Tuesday, January 08, 2008

The Faith of Conservatism

For those who don't know, Jonah Goldberg has written a book called Liberal Fascism, about how Liberals are, more or less, fascists. In Townhall today, Rich Lowry reviews it and, unsurprisingly, thinks it's great. Basically all the fascists of the 1930s-1940s were liberals, and todays liberals are fascists as well.

This is pretty shallow analysis. It works if you take small features of both Hitlers and Mussolini's reign and ignore the larger points. Both Hitler and Mussolini were deliberately trying to recreate the past glories of their respective countries. That's conservative; going backwards.
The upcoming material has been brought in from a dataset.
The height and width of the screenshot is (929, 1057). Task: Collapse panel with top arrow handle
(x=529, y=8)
Modern Conservatives have the same idea; they constantly rhapsodize about the good old days.

And Lowry and Goldberg really go off the rails when they try to paint Roosevelt as a Fascist.
The crisis of the Great Depression was the occasion for reviving "war socialism." The man who ran the National Recovery Administration was an open admirer of Mussolini, and the alphabet soup of New Deal agencies had their roots in World War I and the classic fascist impulse to mobilize society and put it on a war footing.
This is flat nonsense. First of all, let no one forget that Roosevelt fought and pursued a war against Mussolini. He was one of the first in Government to recognize the threat fascism posed to America and the World. It was the Republicans who wanted to coexist with the Nazis. People like Prescott Bush were much more open in their admiration of Fascism than President Roosevelt.
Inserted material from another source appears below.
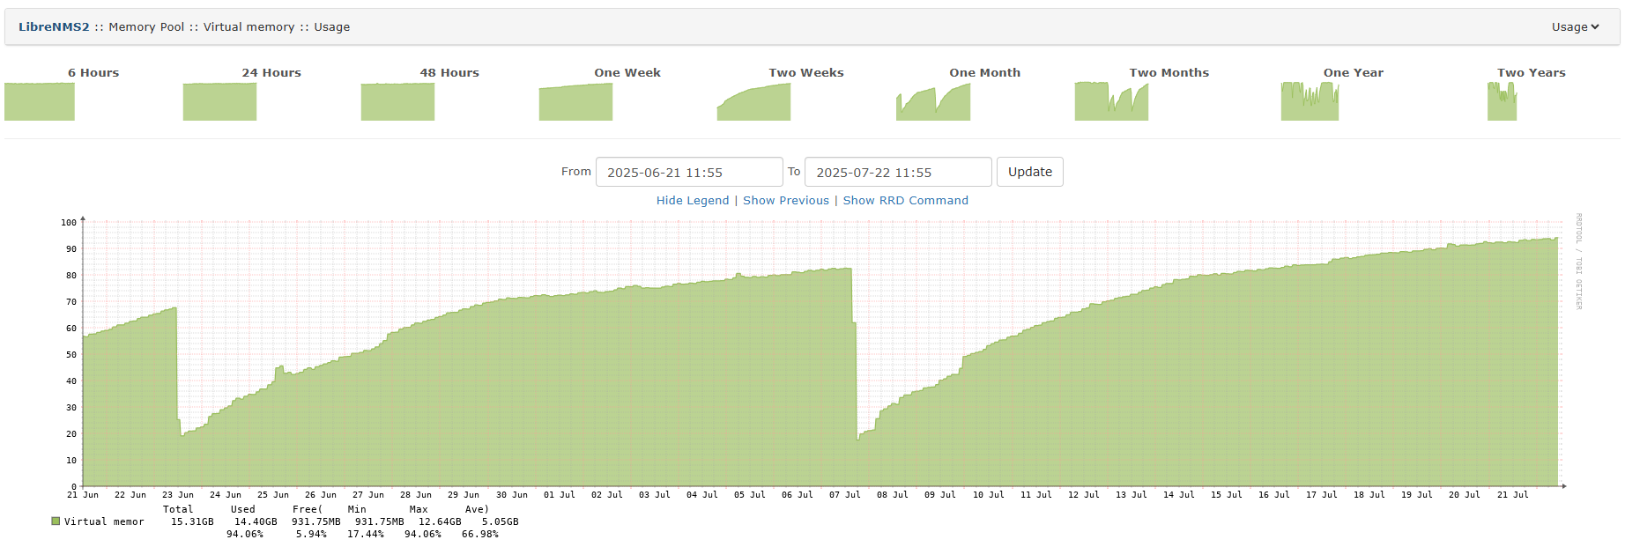
Task: Open the Two Weeks graph thumbnail
Action: (753, 101)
So where does this impulse come from? It comes from ideology and faith. The continuum of politics has placed Stalin and Mao and Pol Pot and their crimes on the left, while placing Hitler and Mussolini and Pinochet on the right. You can determine in your own minds what that means, but it's been clear that for some Conservatives this is intolerable. They are more comfortable believing that all historical evils are the fault of the Left, while the Right is historically blameless.

It's a pretty childish way of looking at the world, really.